• [Requirement]: Place the lines from the one containing "You are a computer-use agent. The" through the one containing "pos(204,87)", both included, into a JSON list of strings with one string per line and blank lines omitted.
Start Provided data
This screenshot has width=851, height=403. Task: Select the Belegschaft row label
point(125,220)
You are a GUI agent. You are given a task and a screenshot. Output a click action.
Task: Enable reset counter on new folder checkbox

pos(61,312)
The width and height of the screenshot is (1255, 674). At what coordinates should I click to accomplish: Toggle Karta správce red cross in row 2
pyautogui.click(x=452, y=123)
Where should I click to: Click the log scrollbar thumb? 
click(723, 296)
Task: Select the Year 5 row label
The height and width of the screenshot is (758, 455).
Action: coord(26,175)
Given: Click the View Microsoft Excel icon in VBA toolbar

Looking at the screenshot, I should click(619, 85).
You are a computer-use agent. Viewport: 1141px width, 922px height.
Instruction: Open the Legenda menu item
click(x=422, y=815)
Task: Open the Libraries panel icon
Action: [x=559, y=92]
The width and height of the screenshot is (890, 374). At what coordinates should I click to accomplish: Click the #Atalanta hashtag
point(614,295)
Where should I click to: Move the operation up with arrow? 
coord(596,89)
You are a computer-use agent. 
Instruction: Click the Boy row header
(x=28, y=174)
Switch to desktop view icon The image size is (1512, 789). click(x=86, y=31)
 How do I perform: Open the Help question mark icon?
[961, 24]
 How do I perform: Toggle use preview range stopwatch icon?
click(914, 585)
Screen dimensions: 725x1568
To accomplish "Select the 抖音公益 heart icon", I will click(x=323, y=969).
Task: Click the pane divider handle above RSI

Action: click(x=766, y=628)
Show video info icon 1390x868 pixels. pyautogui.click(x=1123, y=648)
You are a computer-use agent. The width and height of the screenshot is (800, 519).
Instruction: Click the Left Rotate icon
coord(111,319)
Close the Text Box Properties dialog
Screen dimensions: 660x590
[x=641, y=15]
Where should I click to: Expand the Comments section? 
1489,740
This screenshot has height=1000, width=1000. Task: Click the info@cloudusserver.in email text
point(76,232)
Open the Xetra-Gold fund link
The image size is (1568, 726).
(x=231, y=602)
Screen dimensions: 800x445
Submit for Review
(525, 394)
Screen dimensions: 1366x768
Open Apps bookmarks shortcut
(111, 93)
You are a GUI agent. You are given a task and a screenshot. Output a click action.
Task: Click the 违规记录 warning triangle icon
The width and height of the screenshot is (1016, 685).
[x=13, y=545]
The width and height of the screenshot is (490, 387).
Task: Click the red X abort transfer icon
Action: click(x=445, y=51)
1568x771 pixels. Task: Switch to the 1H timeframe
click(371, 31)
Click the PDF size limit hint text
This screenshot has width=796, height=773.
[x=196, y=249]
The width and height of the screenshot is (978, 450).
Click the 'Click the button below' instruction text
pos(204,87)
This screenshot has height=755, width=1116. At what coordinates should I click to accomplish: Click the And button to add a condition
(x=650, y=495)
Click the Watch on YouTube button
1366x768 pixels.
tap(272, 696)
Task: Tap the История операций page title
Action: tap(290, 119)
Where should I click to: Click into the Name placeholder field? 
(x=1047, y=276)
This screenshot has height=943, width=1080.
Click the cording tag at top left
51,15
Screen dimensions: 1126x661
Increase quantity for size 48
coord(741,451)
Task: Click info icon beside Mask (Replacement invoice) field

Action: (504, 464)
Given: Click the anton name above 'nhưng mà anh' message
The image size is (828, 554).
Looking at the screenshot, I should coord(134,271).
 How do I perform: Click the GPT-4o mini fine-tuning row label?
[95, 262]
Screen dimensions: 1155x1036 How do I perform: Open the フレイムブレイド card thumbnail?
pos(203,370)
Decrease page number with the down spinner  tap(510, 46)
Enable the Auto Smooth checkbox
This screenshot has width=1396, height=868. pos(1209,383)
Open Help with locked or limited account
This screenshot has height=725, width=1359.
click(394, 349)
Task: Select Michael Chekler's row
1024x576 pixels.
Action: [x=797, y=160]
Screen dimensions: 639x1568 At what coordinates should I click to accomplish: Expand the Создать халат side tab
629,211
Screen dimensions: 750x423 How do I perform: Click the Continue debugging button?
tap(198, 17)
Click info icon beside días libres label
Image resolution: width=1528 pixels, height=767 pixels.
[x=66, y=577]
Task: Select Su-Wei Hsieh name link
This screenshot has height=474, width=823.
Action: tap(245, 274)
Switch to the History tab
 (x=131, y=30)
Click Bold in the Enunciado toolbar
End Provided data
• [Answer to the problem]:
[
  "You are a computer-use agent. The width and height of the screenshot is (800, 519).",
  "Instruction: Click the Left Rotate icon",
  "coord(111,319)",
  "Close the Text Box Properties dialog",
  "Screen dimensions: 660x590",
  "[x=641, y=15]",
  "Where should I click to: Expand the Comments section? ",
  "1489,740",
  "This screenshot has height=1000, width=1000. Task: Click the info@cloudusserver.in email text",
  "point(76,232)",
  "Open the Xetra-Gold fund link",
  "The image size is (1568, 726).",
  "(x=231, y=602)",
  "Screen dimensions: 800x445",
  "Submit for Review",
  "(525, 394)",
  "Screen dimensions: 1366x768",
  "Open Apps bookmarks shortcut",
  "(111, 93)",
  "You are a GUI agent. You are given a task and a screenshot. Output a click action.",
  "Task: Click the 违规记录 warning triangle icon",
  "The width and height of the screenshot is (1016, 685).",
  "[x=13, y=545]",
  "The width and height of the screenshot is (490, 387).",
  "Task: Click the red X abort transfer icon",
  "Action: click(x=445, y=51)",
  "1568x771 pixels. Task: Switch to the 1H timeframe",
  "click(371, 31)",
  "Click the PDF size limit hint text",
  "This screenshot has width=796, height=773.",
  "[x=196, y=249]",
  "The width and height of the screenshot is (978, 450).",
  "Click the 'Click the button below' instruction text",
  "pos(204,87)"
]